BEGIN Source material

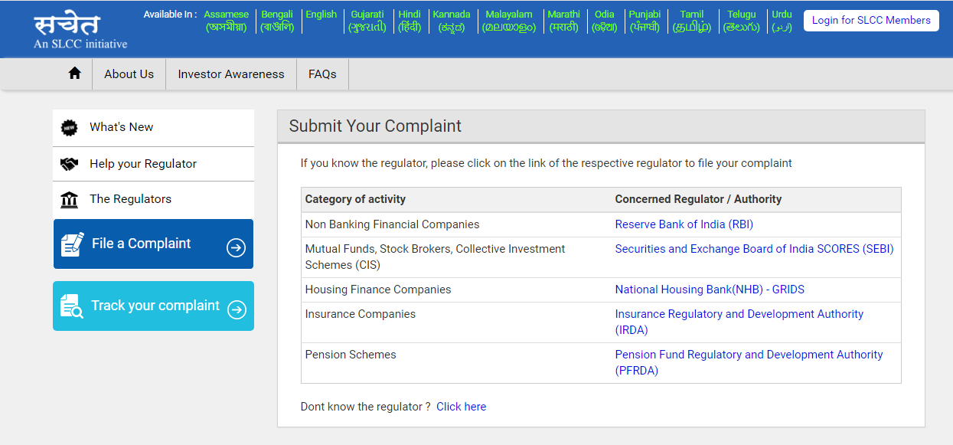
Task: Switch site language to Hindi
Action: 410,21
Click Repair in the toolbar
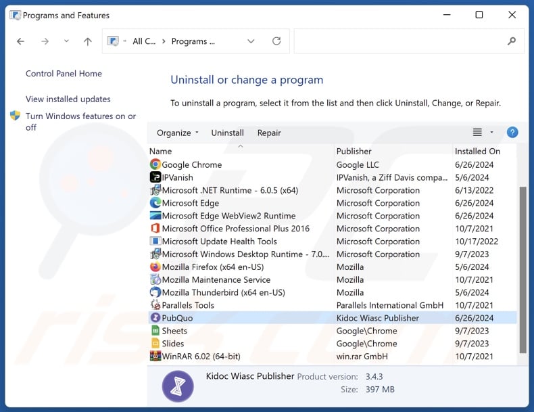This screenshot has width=534, height=412. pyautogui.click(x=269, y=133)
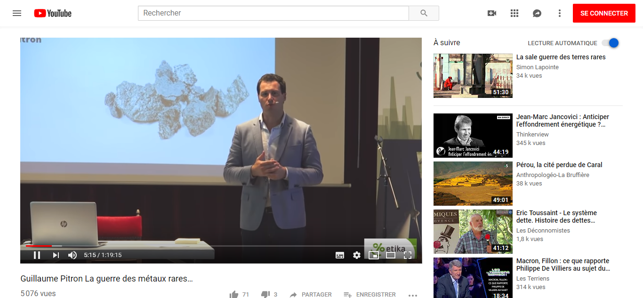
Task: Click the magnifier search button
Action: point(424,13)
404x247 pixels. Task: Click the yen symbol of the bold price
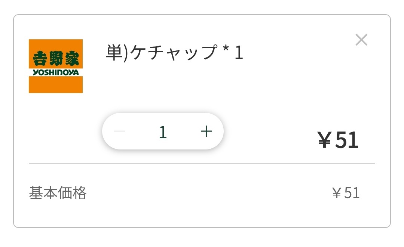tap(325, 140)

END Source material

Your task is to copy word for word the lines from the line containing "404x247 pixels. Task: Click" to the end of the listing, both included, and to drop any pictures.

Answer area -
404x247 pixels. Task: Click the yen symbol of the bold price
tap(325, 140)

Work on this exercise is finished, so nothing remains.